> [Written request A]
According to the article on Harry Farjeon, in what year did he enter the Royal Academy of Music?

+++

Harry Farjeon (6 May 1878 – 29 December 1948) was a British composer and an influential teacher of harmony and composition at the Royal Academy of Music for more than 45 years.

Early life and studies
Harry Farjeon was born in Hohokus Township, New Jersey, United States, the eldest son of author Benjamin Farjeon, who was from the East End of London, and Margaret, the daughter of American actor Joseph Jefferson. His parents returned to Britain when he was a baby, and he lived in Hampstead in London for the rest of his life. His younger sister, Eleanor Farjeon (b. 1881), with whom he shared a rich imaginary life, wrote children's books and poetry, including the hymn, Morning Has Broken. His younger brothers were J. Jefferson Farjeon (b. 1883), novelist, and Herbert Farjeon (b. 1887), writer of theatrical revues.

Harry studied music privately with Landon Ronald and John Storer, then in 1895 he entered the Royal Academy of Music in London, where he studied composition with Battison Haynes and Frederick Corder, and piano with Septimus Webbe. There he was a contemporary of Arnold Bax, York Bowen, Adam Carse, Eric Coates, Benjamin Dale and Percy Hilder Miles. An opera, Floretta, to a libretto by his sister, Eleanor, was produced at the Academy in 1899, and two operettas were performed at St George's Hall in 1901 and 1902.

+++

> [Written request B]
Render the lines of the records from the line containing "Click the pencil icon" to the line containing "pos(32,853)" as a JSON list of strings, one string per line, with blank lines omitted.

Element lookup records

+++

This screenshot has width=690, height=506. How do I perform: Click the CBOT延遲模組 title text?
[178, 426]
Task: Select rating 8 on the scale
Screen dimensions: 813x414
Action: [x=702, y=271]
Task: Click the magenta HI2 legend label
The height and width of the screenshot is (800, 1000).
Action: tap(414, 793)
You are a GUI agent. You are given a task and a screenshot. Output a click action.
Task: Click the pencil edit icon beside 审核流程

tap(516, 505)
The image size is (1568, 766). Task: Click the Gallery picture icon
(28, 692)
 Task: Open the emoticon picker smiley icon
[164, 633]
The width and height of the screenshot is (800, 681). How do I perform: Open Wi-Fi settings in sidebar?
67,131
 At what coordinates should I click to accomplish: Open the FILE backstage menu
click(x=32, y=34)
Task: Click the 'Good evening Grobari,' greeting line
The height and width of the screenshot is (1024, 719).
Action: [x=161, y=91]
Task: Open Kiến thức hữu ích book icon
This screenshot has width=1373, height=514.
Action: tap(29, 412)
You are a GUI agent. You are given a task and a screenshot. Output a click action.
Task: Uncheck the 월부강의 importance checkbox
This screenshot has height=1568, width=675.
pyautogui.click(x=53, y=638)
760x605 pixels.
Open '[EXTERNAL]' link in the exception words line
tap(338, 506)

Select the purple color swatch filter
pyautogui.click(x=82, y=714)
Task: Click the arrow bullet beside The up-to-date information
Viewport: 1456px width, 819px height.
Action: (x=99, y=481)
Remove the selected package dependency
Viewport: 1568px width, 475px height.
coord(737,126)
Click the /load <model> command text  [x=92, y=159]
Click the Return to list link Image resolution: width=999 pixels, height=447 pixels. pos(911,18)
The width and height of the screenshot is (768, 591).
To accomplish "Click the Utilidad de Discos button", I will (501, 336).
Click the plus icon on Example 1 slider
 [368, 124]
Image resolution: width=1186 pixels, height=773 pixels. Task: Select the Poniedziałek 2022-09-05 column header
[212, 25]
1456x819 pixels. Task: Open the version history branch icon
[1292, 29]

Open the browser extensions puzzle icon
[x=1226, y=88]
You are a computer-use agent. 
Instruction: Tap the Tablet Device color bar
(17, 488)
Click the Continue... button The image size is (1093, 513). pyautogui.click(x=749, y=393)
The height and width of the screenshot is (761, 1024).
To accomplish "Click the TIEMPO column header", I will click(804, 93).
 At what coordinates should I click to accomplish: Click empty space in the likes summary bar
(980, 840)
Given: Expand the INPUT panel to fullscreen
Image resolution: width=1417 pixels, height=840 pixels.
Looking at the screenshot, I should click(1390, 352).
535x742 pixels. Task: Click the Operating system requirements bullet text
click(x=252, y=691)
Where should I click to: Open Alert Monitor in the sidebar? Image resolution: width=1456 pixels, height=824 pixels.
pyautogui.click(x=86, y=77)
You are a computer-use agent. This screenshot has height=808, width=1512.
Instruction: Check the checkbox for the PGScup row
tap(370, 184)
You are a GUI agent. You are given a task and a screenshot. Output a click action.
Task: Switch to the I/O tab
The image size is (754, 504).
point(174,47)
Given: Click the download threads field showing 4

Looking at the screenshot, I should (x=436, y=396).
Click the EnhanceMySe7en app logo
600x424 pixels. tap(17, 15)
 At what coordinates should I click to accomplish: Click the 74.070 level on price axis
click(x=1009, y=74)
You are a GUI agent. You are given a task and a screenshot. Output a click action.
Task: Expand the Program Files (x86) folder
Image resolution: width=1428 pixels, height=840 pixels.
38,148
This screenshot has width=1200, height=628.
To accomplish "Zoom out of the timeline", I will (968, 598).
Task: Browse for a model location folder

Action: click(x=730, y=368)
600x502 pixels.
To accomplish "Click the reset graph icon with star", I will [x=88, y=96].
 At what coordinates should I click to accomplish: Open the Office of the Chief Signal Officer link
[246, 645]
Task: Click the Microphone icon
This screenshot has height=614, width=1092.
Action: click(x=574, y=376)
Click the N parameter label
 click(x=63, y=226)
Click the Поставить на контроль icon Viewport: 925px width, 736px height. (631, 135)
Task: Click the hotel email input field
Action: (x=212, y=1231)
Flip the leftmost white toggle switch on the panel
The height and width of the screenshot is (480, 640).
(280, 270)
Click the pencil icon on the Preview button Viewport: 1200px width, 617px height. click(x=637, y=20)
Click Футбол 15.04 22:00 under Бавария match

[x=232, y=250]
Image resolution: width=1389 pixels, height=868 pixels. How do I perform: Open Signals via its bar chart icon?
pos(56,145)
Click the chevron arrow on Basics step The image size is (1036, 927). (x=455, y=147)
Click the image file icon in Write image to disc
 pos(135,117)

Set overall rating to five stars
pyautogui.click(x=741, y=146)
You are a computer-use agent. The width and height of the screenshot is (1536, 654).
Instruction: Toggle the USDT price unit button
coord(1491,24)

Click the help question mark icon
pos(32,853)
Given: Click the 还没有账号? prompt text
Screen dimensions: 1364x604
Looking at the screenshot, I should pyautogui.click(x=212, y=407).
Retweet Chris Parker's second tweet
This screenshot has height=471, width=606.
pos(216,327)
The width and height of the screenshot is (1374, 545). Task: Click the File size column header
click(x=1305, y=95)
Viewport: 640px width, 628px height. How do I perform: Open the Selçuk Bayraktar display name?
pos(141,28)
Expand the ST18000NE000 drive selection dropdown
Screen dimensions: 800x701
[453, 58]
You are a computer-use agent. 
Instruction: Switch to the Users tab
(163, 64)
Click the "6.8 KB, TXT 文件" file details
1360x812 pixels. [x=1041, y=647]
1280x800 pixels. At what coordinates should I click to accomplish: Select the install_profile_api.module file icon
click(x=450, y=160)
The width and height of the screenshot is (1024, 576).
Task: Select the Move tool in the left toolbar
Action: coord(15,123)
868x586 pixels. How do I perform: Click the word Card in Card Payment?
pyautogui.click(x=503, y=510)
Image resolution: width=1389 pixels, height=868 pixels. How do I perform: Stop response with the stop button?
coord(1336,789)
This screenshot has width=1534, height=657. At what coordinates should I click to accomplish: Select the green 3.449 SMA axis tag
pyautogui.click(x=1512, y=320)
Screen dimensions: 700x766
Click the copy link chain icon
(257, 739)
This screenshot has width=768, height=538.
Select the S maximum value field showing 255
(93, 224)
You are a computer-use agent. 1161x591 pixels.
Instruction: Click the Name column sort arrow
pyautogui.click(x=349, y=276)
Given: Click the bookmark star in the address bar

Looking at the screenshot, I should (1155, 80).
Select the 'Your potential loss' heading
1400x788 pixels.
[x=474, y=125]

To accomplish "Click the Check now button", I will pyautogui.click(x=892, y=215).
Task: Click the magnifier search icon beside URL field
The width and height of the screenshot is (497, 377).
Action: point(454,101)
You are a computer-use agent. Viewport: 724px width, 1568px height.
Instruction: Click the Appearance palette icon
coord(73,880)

+++

> [Written response A]
1895

> [Written response B]
[
  "Click the pencil icon on the Preview button Viewport: 1200px width, 617px height. click(x=637, y=20)",
  "Click Футбол 15.04 22:00 under Бавария match",
  "[x=232, y=250]",
  "Image resolution: width=1389 pixels, height=868 pixels. How do I perform: Open Signals via its bar chart icon?",
  "pos(56,145)",
  "Click the chevron arrow on Basics step The image size is (1036, 927). (x=455, y=147)",
  "Click the image file icon in Write image to disc",
  " pos(135,117)",
  "Set overall rating to five stars",
  "pyautogui.click(x=741, y=146)",
  "You are a computer-use agent. The width and height of the screenshot is (1536, 654).",
  "Instruction: Toggle the USDT price unit button",
  "coord(1491,24)",
  "Click the help question mark icon",
  "pos(32,853)"
]